* **EXERCISE INSTRUCTIONS**: For the records below, print every one exactly, with nothing dropped.

* **RAW DATA**:
◆ ◆ ◆ ◆

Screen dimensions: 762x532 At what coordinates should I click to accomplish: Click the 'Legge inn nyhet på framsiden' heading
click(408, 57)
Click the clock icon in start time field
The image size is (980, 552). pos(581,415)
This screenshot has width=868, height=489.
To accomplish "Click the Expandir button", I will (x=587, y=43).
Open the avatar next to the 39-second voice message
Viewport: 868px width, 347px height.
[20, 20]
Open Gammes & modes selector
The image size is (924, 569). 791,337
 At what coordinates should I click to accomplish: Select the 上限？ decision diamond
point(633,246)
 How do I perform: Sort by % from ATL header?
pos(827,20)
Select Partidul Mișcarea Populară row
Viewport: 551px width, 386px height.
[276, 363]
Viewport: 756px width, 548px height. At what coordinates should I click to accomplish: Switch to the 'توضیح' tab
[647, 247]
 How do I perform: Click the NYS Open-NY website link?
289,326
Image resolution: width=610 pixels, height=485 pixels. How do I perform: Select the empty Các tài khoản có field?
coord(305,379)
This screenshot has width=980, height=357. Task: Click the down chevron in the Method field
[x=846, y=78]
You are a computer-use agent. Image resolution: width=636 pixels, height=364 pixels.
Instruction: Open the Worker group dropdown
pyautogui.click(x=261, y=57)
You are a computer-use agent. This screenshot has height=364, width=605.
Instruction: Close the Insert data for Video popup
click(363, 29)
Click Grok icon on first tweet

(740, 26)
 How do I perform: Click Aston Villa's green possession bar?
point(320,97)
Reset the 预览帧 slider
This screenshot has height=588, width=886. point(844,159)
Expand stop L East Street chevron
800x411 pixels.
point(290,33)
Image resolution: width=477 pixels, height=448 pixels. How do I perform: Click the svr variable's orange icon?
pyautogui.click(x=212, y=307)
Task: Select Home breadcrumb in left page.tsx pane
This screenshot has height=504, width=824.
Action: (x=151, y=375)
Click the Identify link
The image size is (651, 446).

◆ ◆ ◆ ◆

* **OUTPUT OF THE EXERCISE**:
Screen dimensions: 762x532 At what coordinates should I click to accomplish: Click the 'Legge inn nyhet på framsiden' heading
click(408, 57)
Click the clock icon in start time field
The image size is (980, 552). pos(581,415)
This screenshot has width=868, height=489.
To accomplish "Click the Expandir button", I will (x=587, y=43).
Open the avatar next to the 39-second voice message
Viewport: 868px width, 347px height.
[20, 20]
Open Gammes & modes selector
The image size is (924, 569). 791,337
 At what coordinates should I click to accomplish: Select the 上限？ decision diamond
point(633,246)
 How do I perform: Sort by % from ATL header?
pos(827,20)
Select Partidul Mișcarea Populară row
Viewport: 551px width, 386px height.
[276, 363]
Viewport: 756px width, 548px height. At what coordinates should I click to accomplish: Switch to the 'توضیح' tab
[647, 247]
 How do I perform: Click the NYS Open-NY website link?
289,326
Image resolution: width=610 pixels, height=485 pixels. How do I perform: Select the empty Các tài khoản có field?
coord(305,379)
This screenshot has width=980, height=357. Task: Click the down chevron in the Method field
[x=846, y=78]
You are a computer-use agent. Image resolution: width=636 pixels, height=364 pixels.
Instruction: Open the Worker group dropdown
pyautogui.click(x=261, y=57)
You are a computer-use agent. This screenshot has height=364, width=605.
Instruction: Close the Insert data for Video popup
click(363, 29)
Click Grok icon on first tweet

(740, 26)
 How do I perform: Click Aston Villa's green possession bar?
point(320,97)
Reset the 预览帧 slider
This screenshot has height=588, width=886. point(844,159)
Expand stop L East Street chevron
800x411 pixels.
point(290,33)
Image resolution: width=477 pixels, height=448 pixels. How do I perform: Click the svr variable's orange icon?
pyautogui.click(x=212, y=307)
Task: Select Home breadcrumb in left page.tsx pane
This screenshot has height=504, width=824.
Action: (x=151, y=375)
Click the Identify link
The image size is (651, 446).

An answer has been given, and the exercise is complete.